### Page excerpt

start

S.Lott-Software Architect: August 2009

Sunday, August 30, 2009

SQL Injection Attacks the Top Vulnerability

This is an amazing quote: "We see SQL injection as the top attack technique on the Web".

See ComputerWorld's SQL Injection Attacks Lead to Heartland, Hannaford Breaches for more on this topic.

I'm amazed because SQL injection is entirely a preventable bug. Yet, it's the top attack technique.

That's an amazing indictment of the programming profession. There are so many shoddy, incompetent programmers (and shoddy, incompetent customers of programming services) that SQL injection is the top attack technique.

I almost forgot the obligatory XKCD comic: http://xkcd.com/327/

Friday, August 28, 2009

Building Skills in Programming

I've updated Building Skills in Programming -- an introduction to programming for non-programmers.

The entire thing was redone in RST and Sphinx, leading to an easier-to-read, more colorful layout. The cross-references are generally better and more complete. I also get Sphinx's indexing and search capabilities.

end

### What is being asked
Copy the part of the SQL injection post that opens with the words containing "This is an amazing" and closes with "it's the top attack technique.", renaming "top attack technique" to "leading attack method" throughout.

### Supplied information

start

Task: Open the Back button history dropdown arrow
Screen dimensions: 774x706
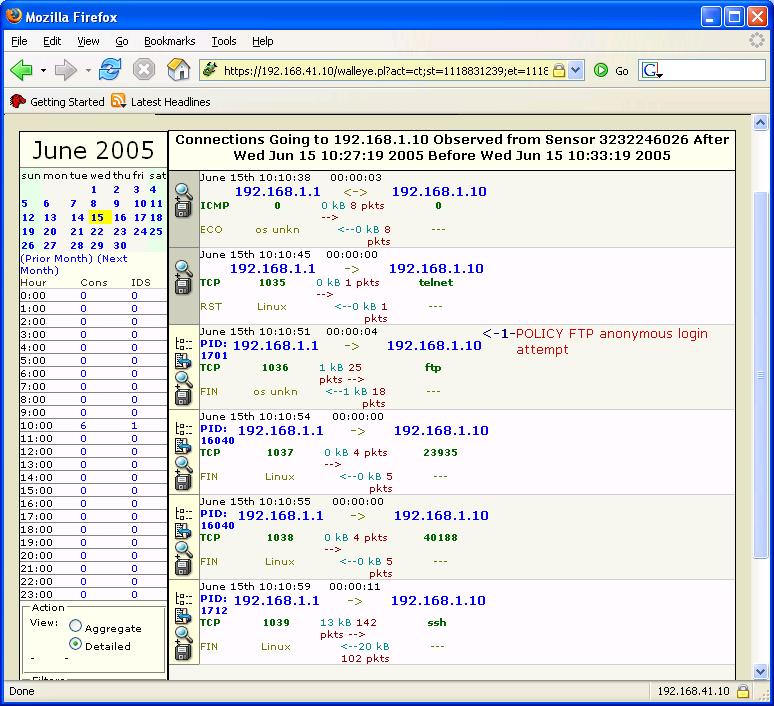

end
start

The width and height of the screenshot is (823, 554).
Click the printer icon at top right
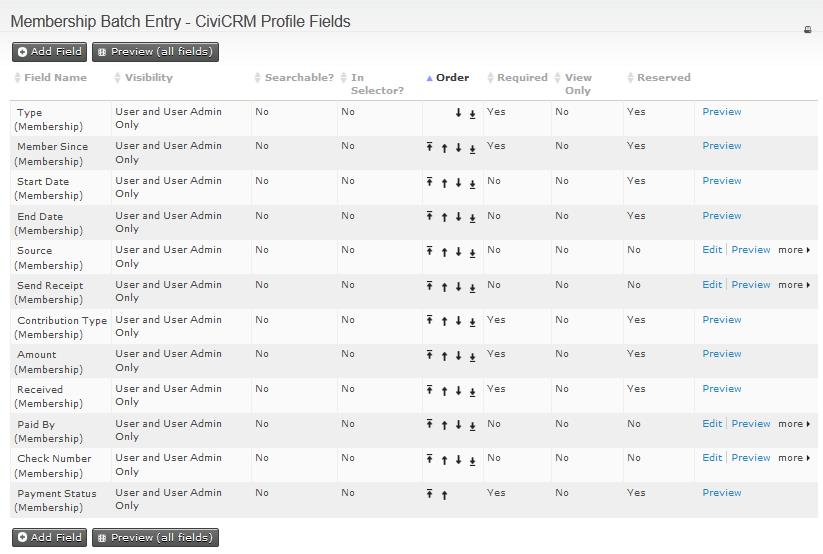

end

### Exercise result
This is an amazing quote: "We see SQL injection as the leading attack method on the Web".

See ComputerWorld's SQL Injection Attacks Lead to Heartland, Hannaford Breaches for more on this topic.

I'm amazed because SQL injection is entirely a preventable bug. Yet, it's the leading attack method.